### TASK GOAL
Using the records below, repeat exactly the lines from the one holding "Task: Click the Pages icon in sidebar" through the one holding "Run the accessibility", both ends included, and no others.

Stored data
== Segment start ==
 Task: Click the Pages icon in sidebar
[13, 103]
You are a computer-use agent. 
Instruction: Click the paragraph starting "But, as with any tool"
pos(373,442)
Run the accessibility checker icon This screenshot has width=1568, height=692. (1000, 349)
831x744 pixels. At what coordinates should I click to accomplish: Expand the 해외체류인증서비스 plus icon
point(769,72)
== Segment end ==
== Segment start ==
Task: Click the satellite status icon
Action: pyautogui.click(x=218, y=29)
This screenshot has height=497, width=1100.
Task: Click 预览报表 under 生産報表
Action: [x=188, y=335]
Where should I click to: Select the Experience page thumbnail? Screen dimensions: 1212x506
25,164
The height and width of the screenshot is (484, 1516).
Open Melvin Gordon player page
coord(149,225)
== Segment end ==
== Segment start ==
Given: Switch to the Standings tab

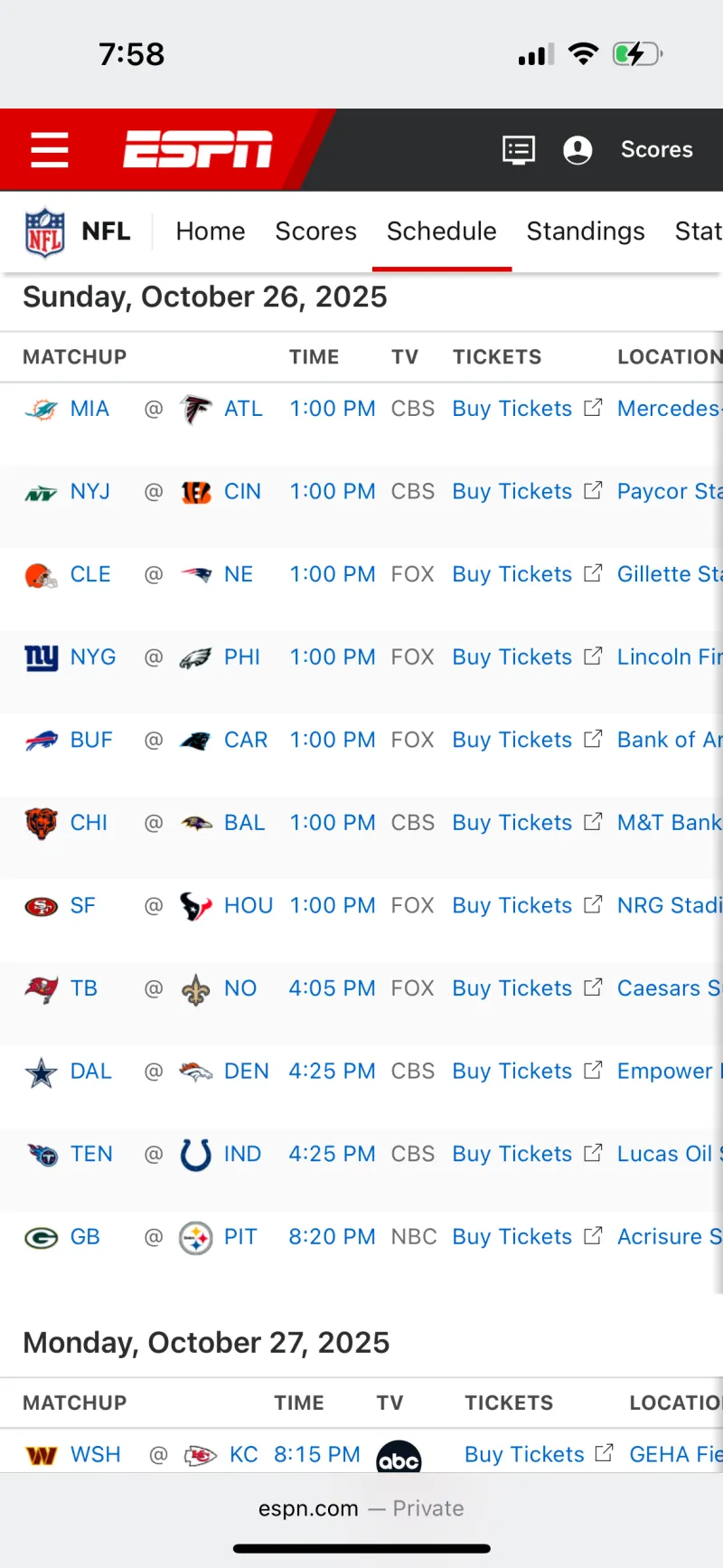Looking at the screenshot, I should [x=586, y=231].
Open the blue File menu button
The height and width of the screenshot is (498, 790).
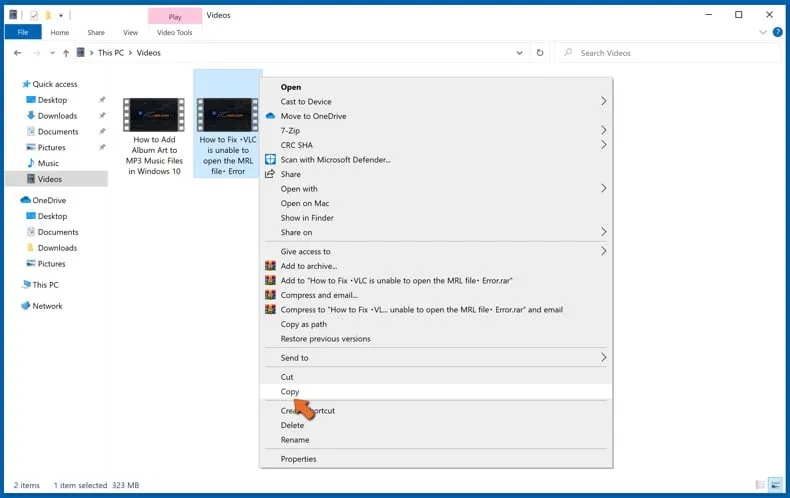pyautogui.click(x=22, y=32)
== Segment end ==
### ANSWER BELOW
 Task: Click the Pages icon in sidebar
[13, 103]
You are a computer-use agent. 
Instruction: Click the paragraph starting "But, as with any tool"
pos(373,442)
Run the accessibility checker icon This screenshot has width=1568, height=692. (1000, 349)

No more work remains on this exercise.